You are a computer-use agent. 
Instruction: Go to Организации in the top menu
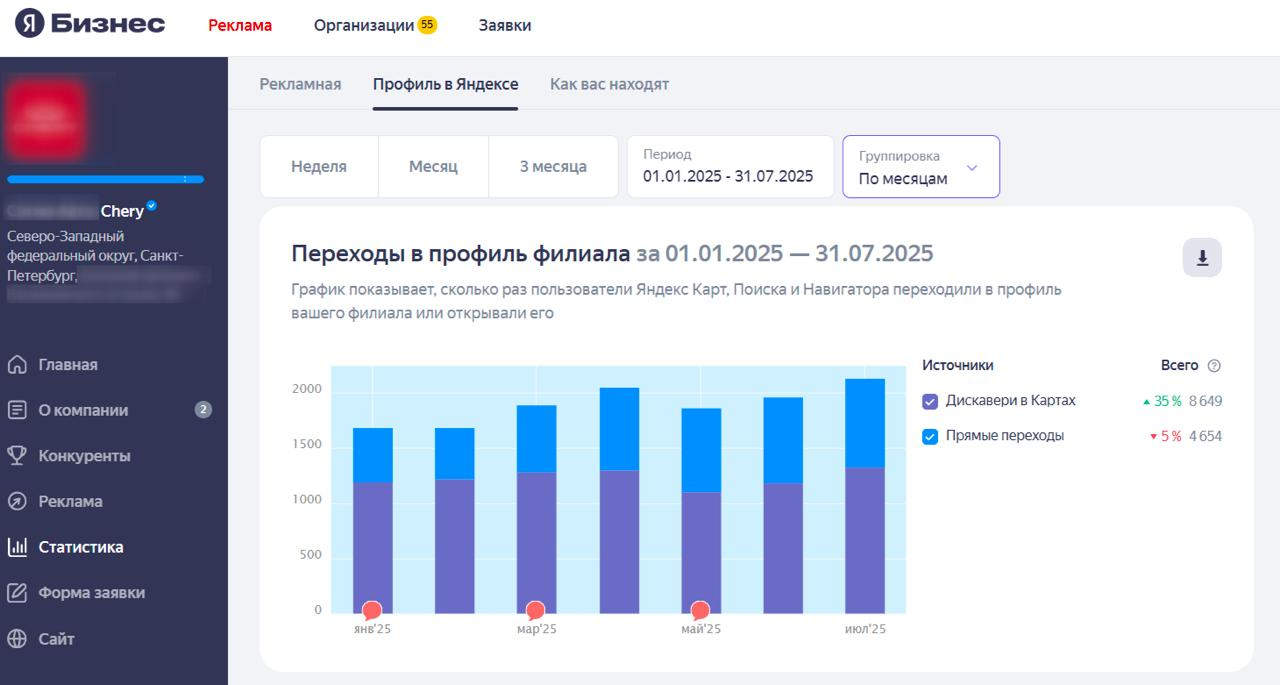click(364, 25)
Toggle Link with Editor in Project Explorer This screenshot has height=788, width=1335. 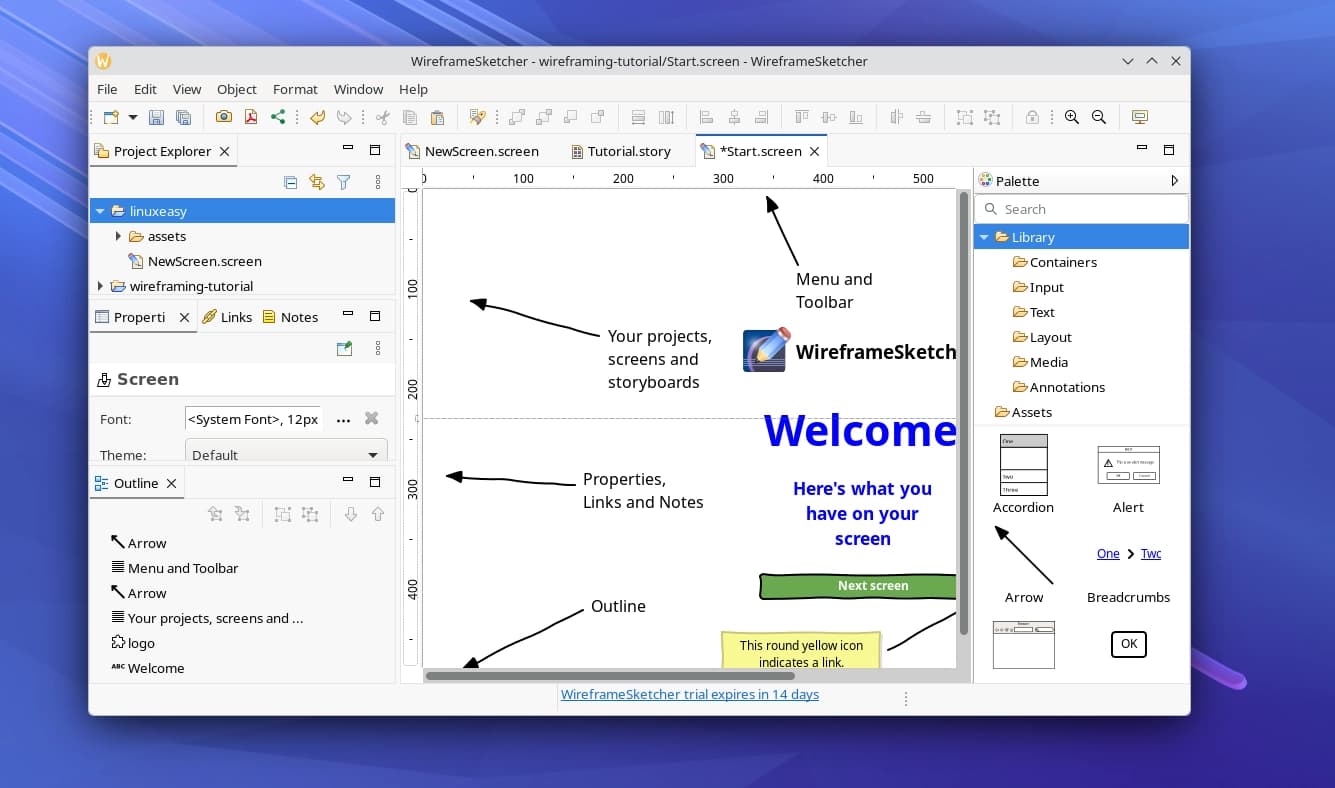click(318, 182)
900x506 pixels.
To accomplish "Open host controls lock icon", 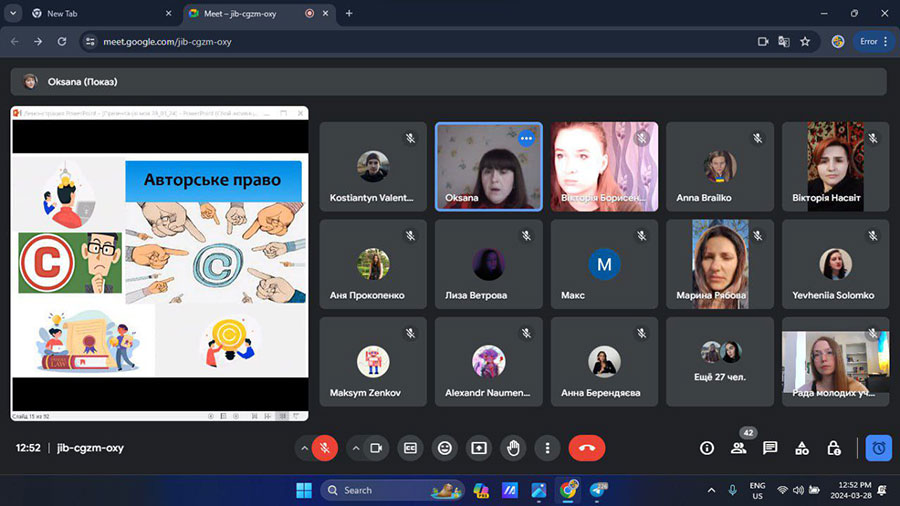I will (x=833, y=448).
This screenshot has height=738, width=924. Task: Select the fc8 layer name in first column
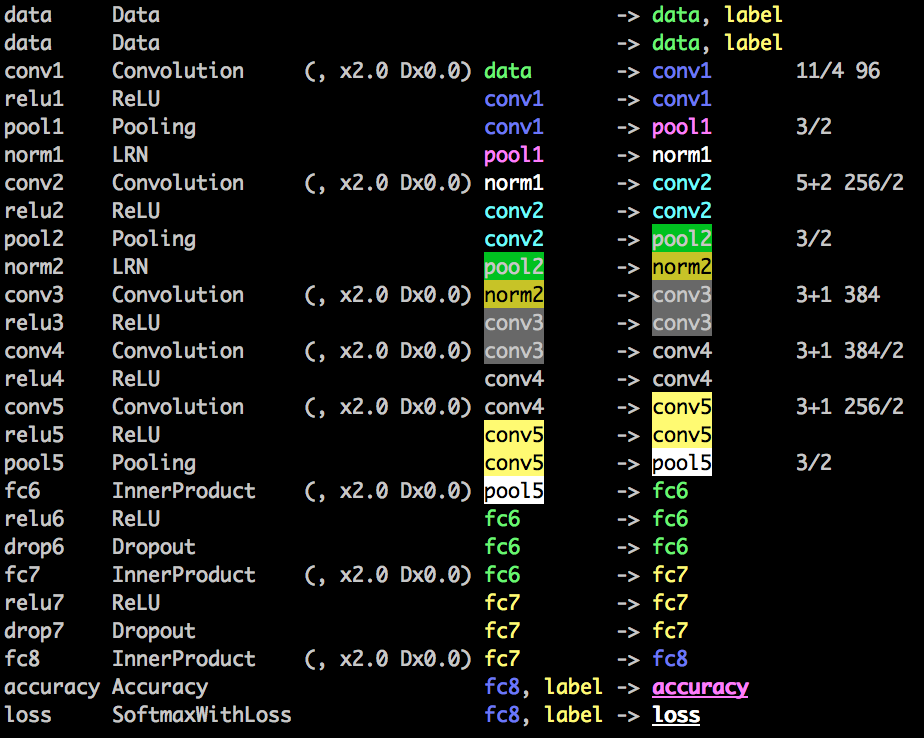point(22,659)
============
• Aim of the task:
Convert the items from the line with "This screenshot has height=738, width=924." through the end of the items into a two-column CSV with the header item_text,answer. Give one row per item, put each field in double quotes with line breaks replaced by spaces, and leave the pictures out.

• Full answer:
item_text,answer
"This screenshot has height=738, width=924. Task: Select the fc8 layer name in first column","point(22,659)"